Live Review: Terry Ilous & The Vagabonds

The Backyard  Ontario, CA

Contact: Brent Harvey - KB Entertainment, [email protected]

Web: terryilous.com

Players: Terry Ilous, vocals; Luis Villegas, guitar, vocals; Jose Garcia, guitar, vocals; Mike Paganini, bass; Al Velasquez, percussion, vocals; Julio Figueroa, drums, vocals; Arleen Hurtado, flamenco dancer

Material: Entertaining a small but jovial crowd for over an hour, Terry Ilous & The Vagabonds shared an eclectic mix of classic rock, covering hits by everyone from Bob Marley and Nina Simone, to Led Zeppelin and Black Sabbath. Opening with Palmas clapping, fabulous bass sway, and a beguiling guitar solo, they moved on to a Gypsy Kings-style interpretation of “Don’t Let Me Be Misunderstood,” including great vocals, party rhythms, a good-natured party vibe complete with Flamenco dancer, and a samba-style version of Marley’s “I Shot The Sheriff.”

Musicianship: Ilous (formerly of XYZ, Great White) brings a seasoned vocal prowess and gravely strength to each song’s voicing, and a surprising gentleness on Peter Gabriel’s “In Your Eyes,” which included guitarist Jose Garcia on backing vocals. The Doobie Brothers’ “Long Train Runnin’” brought great harmonies and a Flamenco guitar and dance outro, with badass vocals unfolding in the group’s phenomenal rendition of Led Zeppelin’s “Whole Lotta Love.” Ilous’ vocals shine through in a fantastic blend of classic rock and Flamenco for an intense, fresh sound.

Performance: The evening continued with Don Henley’s “Boys of Summer” (with many onlookers singing every word), which included a fabulous guitar intro by Luis Villegas, alongside gorgeous bass support from Mike Paganini, and a guitar solo (Garcia) and vocal duet ending.
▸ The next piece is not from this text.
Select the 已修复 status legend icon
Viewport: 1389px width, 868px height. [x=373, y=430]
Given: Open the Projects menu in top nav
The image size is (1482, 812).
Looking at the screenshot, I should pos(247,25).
Black Sabbath’s “Heaven and Hell” and Stevie Wonder’s “Another Star” both involved more Flamenco flavor, with a fun percussion/drumkit breakdown on the latter. The chilly evening did not dissuade the committed crowd, who sang and danced along for most of the show. 
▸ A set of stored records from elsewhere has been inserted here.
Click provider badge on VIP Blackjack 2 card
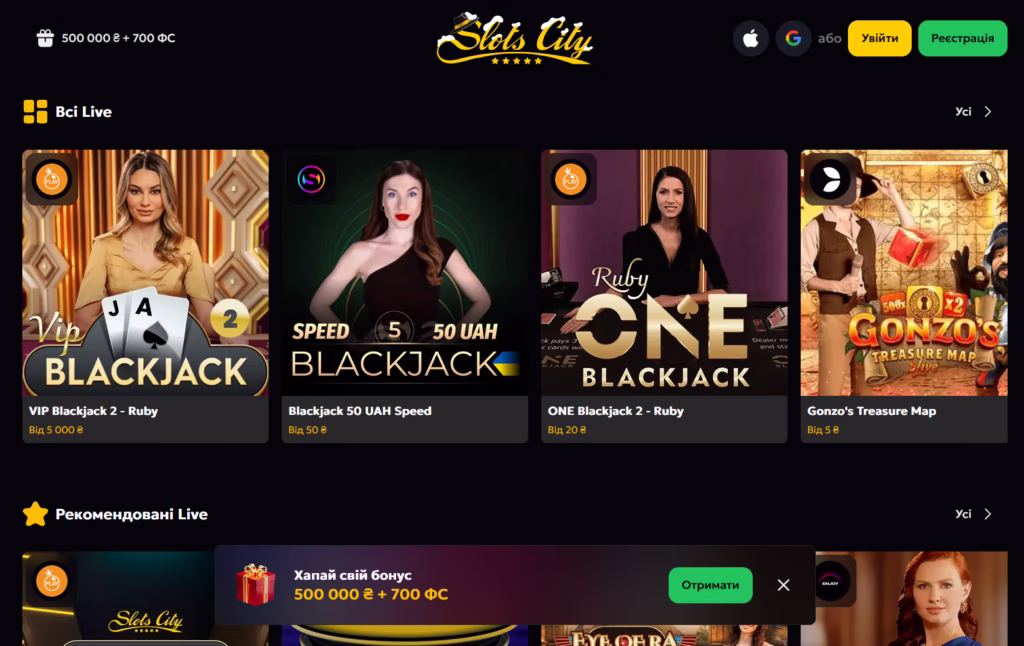1024x646 pixels. [52, 179]
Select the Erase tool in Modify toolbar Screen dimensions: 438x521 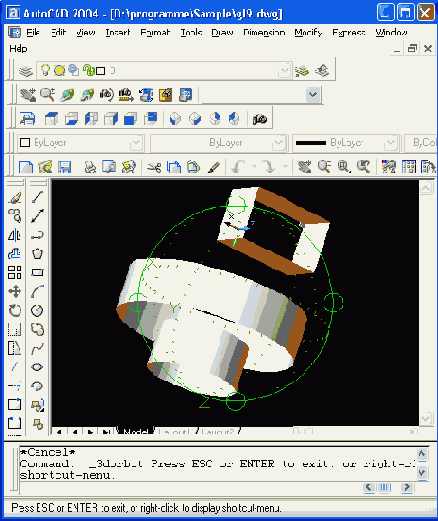pyautogui.click(x=15, y=197)
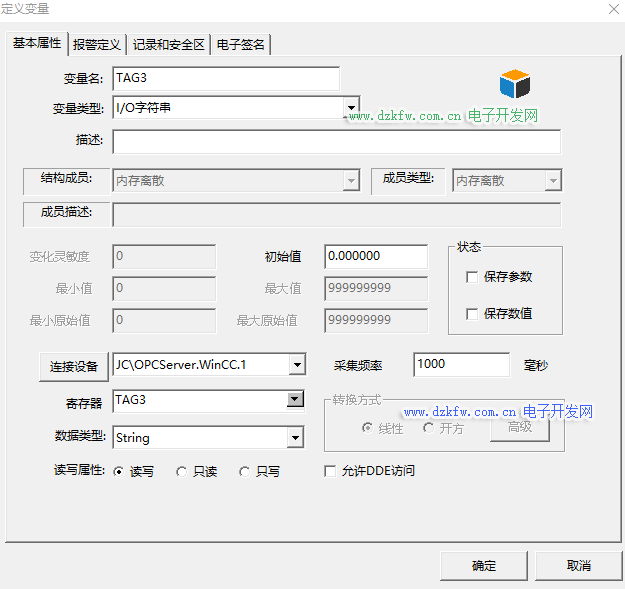The width and height of the screenshot is (625, 589).
Task: Click the 采集频率 input field
Action: 461,364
Summary: Rounding things out with Dio’s “Rainbow In The Dark,” the group added conga and percussion highlights, great growling guitars and a steady bass drive, before wrapping their set with the 1968 original (French) version of “My Way” (as written by Claude Francois), before doing a verse in Spanish, and then English. With unbelievable showmanship, Ilous presents the ultimate frontman trifecta of talent, humility, and presence. In combination with his stellar Latin band, the group delivers a passionate, energetic performance of unique Flamenco rock.